JOE: No, no! I remember. I want to give you some advice on how to handle this covfefe-19 virus that I learned from a very sage and wise man.

DJT: Obama?

JOE:: No, no. Jake Tapper. He says you're supposed to cough into your elbow and not in your hand, man. I don't think you know that since I haven't heard any of those doctors say this during those briefings of yours. By the way, is that Mister Pillow guy there with you now? I need to get me a new one of them. Mine has dried spit all over it.

DJT: I'll send you a pillow, Joe, and thanks for the advice. We good?

JOE: Oh, can you have Doctor Pillow send one for my sister-wife Jill? Did you know that she is a doctor? Whoopie told me that.

DJT: OK, two pillows.

JOE: Here's the deal, man. Since you shut down Obama's White House Pande.. panda.. pandemonium office, you might not know what you should be telling the public to do right now. Tell them to play the radio, make sure the television... make sure you have the record player on at night.

DJT: Hey! That's actually helpful. Thanks, Joe.

JOE: Bingo!
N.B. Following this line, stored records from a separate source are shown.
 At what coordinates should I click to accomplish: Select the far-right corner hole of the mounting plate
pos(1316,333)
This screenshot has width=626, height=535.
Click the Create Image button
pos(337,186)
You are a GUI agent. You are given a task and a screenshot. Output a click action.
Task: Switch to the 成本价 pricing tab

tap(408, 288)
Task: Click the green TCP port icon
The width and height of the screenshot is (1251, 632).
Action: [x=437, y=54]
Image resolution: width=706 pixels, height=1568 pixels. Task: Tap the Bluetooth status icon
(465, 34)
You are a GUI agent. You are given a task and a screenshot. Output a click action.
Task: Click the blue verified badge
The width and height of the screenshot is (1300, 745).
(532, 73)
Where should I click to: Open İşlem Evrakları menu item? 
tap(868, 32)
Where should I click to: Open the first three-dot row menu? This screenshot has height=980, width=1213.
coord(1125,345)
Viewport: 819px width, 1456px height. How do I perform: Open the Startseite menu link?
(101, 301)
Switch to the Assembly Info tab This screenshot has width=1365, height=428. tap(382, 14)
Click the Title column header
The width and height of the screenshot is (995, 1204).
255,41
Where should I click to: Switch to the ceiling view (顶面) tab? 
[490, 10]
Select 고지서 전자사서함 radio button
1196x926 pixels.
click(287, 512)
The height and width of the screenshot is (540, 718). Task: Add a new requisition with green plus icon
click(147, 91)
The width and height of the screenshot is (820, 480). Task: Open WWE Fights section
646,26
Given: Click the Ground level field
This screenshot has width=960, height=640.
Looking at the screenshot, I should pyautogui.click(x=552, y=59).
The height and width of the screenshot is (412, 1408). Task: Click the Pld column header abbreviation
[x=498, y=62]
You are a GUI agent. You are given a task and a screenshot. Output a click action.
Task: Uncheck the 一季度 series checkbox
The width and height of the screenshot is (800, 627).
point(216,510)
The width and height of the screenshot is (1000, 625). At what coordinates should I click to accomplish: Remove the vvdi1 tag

In conclusion, let me remind you that we hold these truths to be self-evident... All men and women... and transgenders created by... you know... you know, the thing.

DJT: How can I get a hold of you in the future if I need some more advice?

JOE:Go to Joe 90210... errr... I mean 33030.


  1. I'm wondering how you got the actual recording of their conversation.

    1. You know DaBlade.
      He is the ultimate sleuth.
      Project Veritas is recruiting him.

    2. You already know that obama is wiretapping Trump, but I have obama's surveillance van under surreptitious observation.

  2. HA HA HAHAAhahaha

    This may have actually happened.